## Task to complete
Every record here must be copied exactly, except for the images it holds.
Segment Open
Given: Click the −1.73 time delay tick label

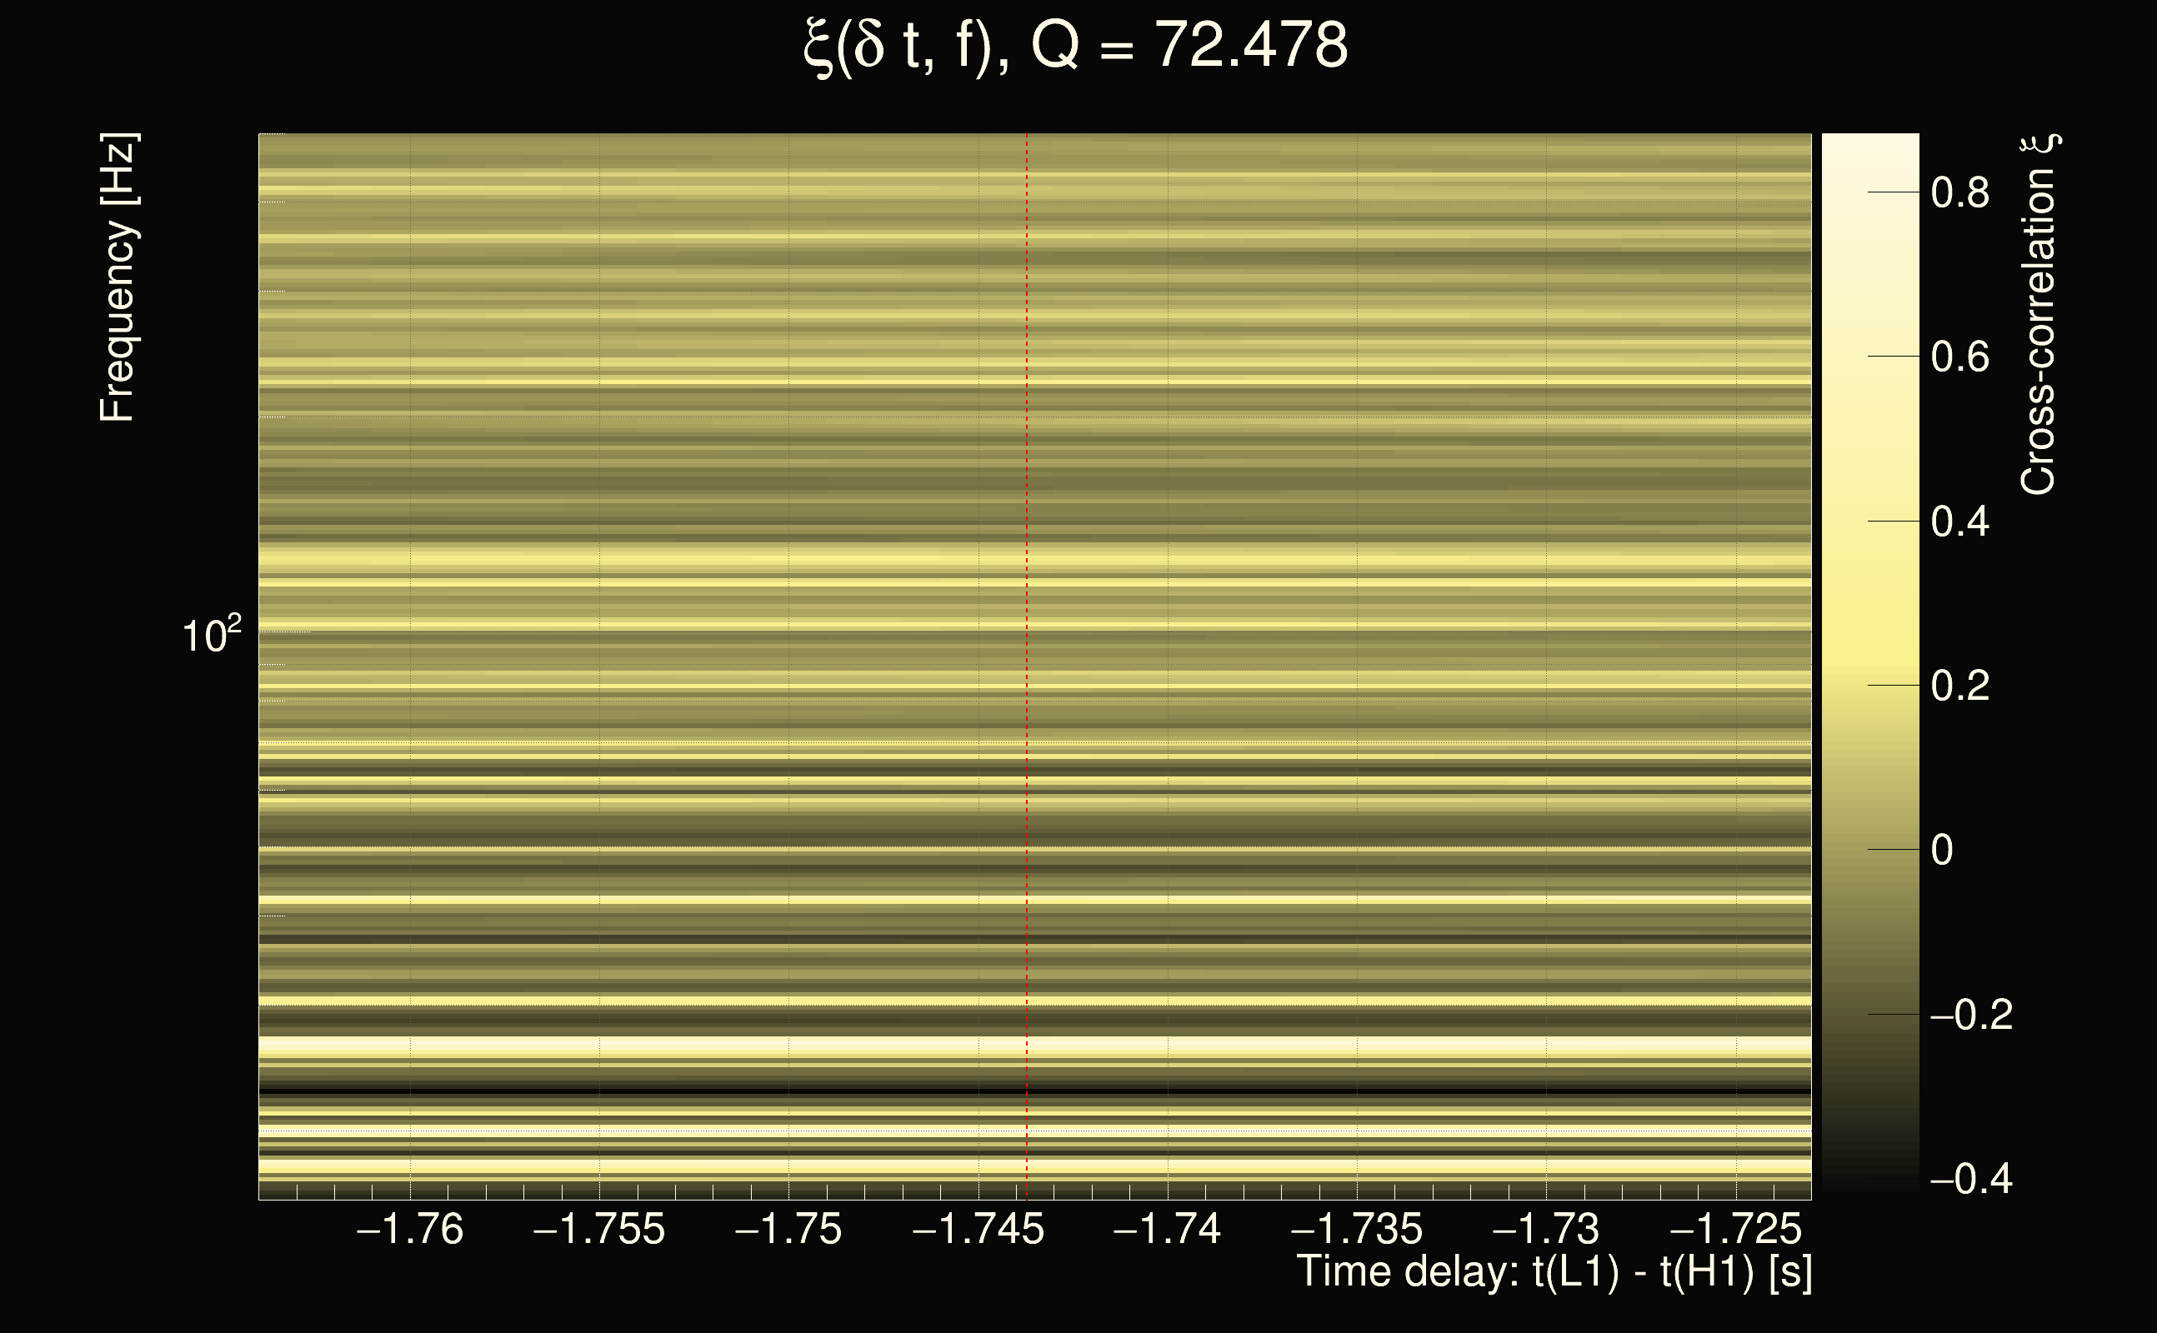Looking at the screenshot, I should [1546, 1230].
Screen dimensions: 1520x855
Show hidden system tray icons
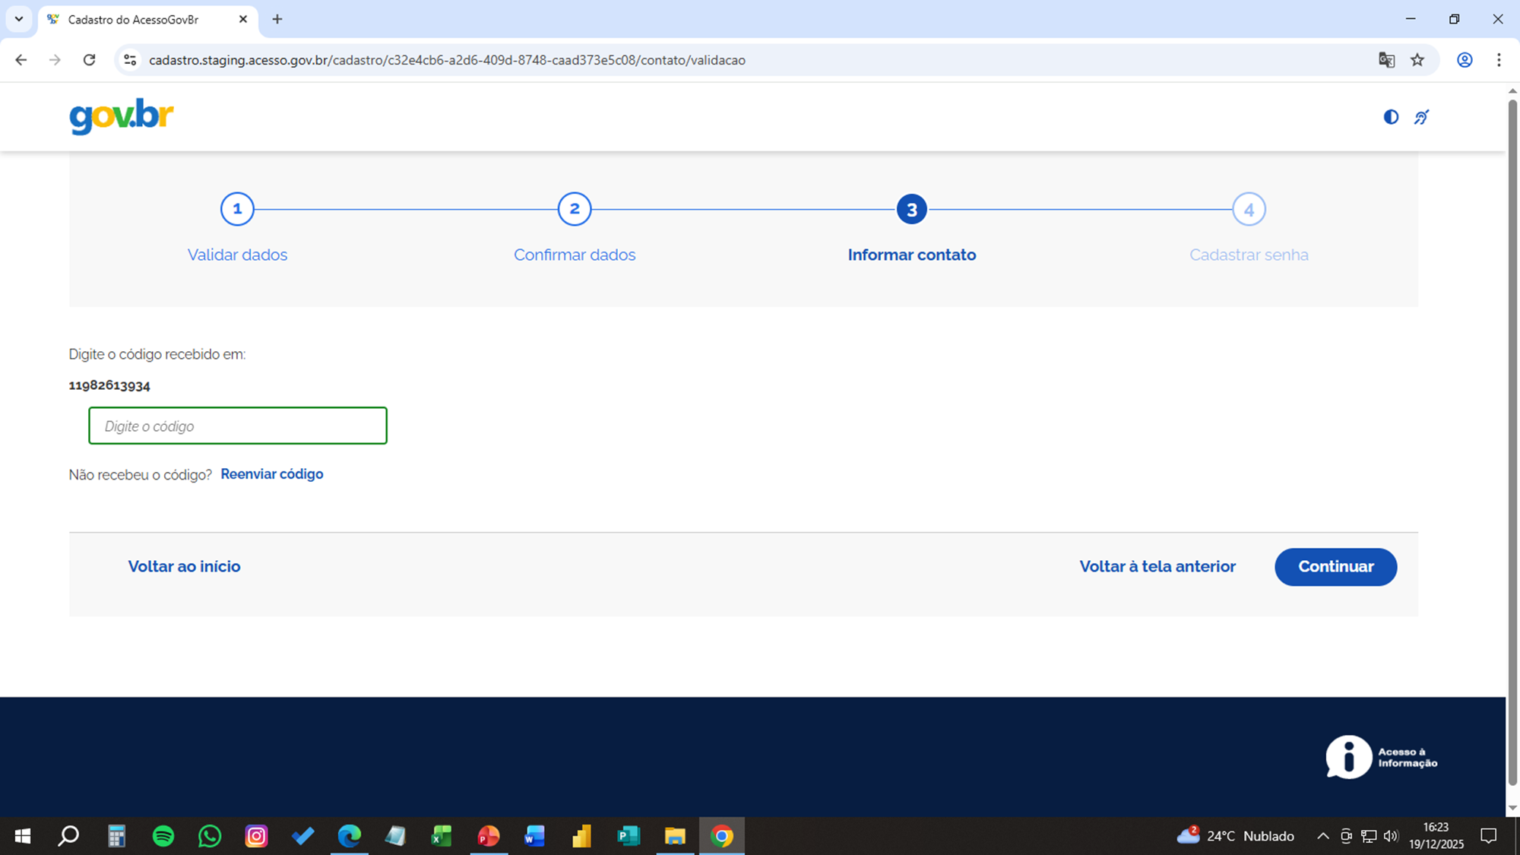coord(1322,836)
Segment Closed
## Solution for this task
Given: Click the −1.73 time delay tick label

Looking at the screenshot, I should [1546, 1230].
Screen dimensions: 1520x855
Show hidden system tray icons
coord(1322,836)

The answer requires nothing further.